Bewohner unterversorgt? Ermittlungen wegen Misshandlung

05.09.2026 – 17:29 UhrLesedauer: 1 Min.

Ein Pflegeheim (Archivbild): In Bremen laufen Ermittlungen, unter anderem wegen des Verdachts auf Körperverletzung. (Quelle: IMAGO/dts Nachrichtenagentur)

Eine Pflegerin alarmiert die Polizei: Bewohner sollen dehydriert sein. Was steckt hinter den Vorwürfen?

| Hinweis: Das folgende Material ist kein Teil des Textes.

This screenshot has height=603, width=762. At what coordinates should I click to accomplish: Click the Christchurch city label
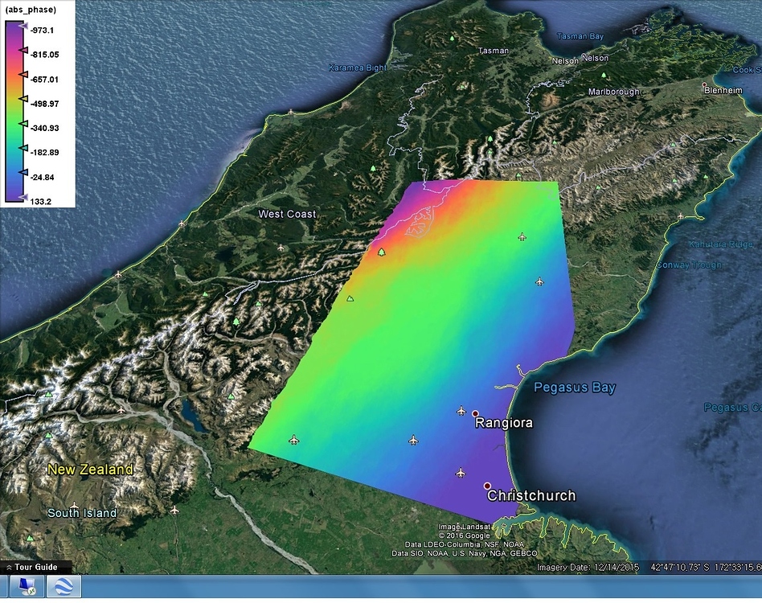[531, 495]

Die Staatsanwaltschaft Bremen ermittelt gegen die Leitung eines Bremer Pflegeheims wegen des Verdachts auf Körperverletzung und Misshandlung von Schutzbefohlenen. Ein Sprecher der Behörde bestätigte das Verfahren. Bewohner sollen nicht ausreichend versorgt und teilweise dehydriert sein. Zunächst hatte das Regionalmagazin „buten un binnen“ berichtet.

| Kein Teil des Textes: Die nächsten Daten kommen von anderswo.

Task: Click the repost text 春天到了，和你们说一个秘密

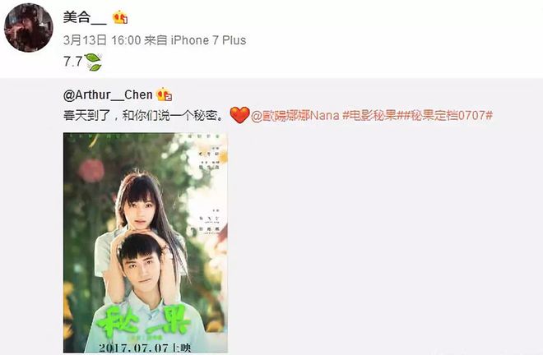Action: [x=143, y=115]
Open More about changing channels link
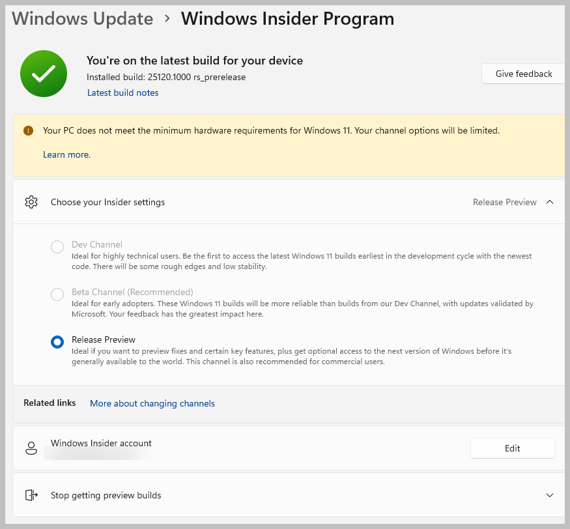Image resolution: width=570 pixels, height=529 pixels. [152, 403]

Den Ermittlungen vorausgegangen war der Notruf einer Mitarbeiterin. Sie hatte die Polizei gerufen, weil sie sich mit der Versorgung der Bewohner alleingelassen fühlte.

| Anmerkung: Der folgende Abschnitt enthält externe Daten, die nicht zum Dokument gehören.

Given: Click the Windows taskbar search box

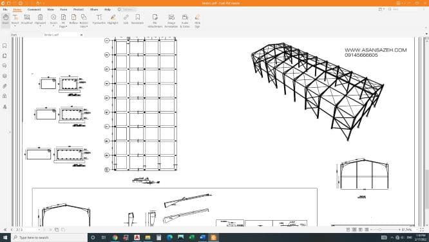Looking at the screenshot, I should point(49,237).
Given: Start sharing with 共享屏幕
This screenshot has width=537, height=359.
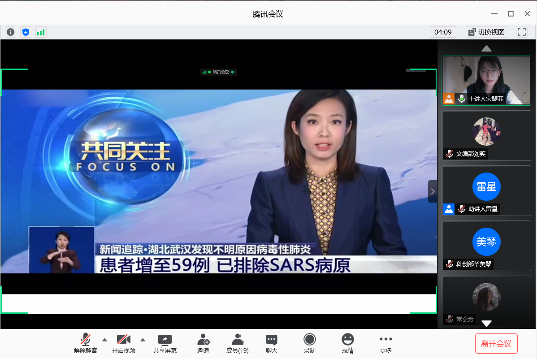Looking at the screenshot, I should point(165,343).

Geschäftsführer: „Wirklich null nachvollziehbar“

Der Geschäftsführer der Einrichtung, Michael Müller, weist die Vorwürfe zurück. „Es sind genug Leute im Haus, die die Versorgung sicherstellen“. Momentan seien zwar einige Pflegekräfte krank, sagte Müller. Doch dafür springen Kolleginnen und Kollegen ein, die eigentlich freihaben. „Wir erfüllen den gesetzlichen Stellenschlüssel.“ Das habe die Heimaufsicht erst vergangene Woche festgestellt und auch heute noch einmal bestätigt. „Unsere Bewohner in den höheren Pflegegraden sind alle gut versorgt.“

Die Vorwürfe würden sich „in Schall und Rauch auflösen“ und seien für ihn „wirklich null nachvollziehbar“, betonte Müller. Demnach leben aktuell 65 Menschen in dem Heim, das Platz für 80 Bewohnerinnen und Bewohner bietet. Der Geschäftsführer stellte sich hinter die Leitung des Hauses und behält sich nach eigenen Angaben rechtliche Schritte vor.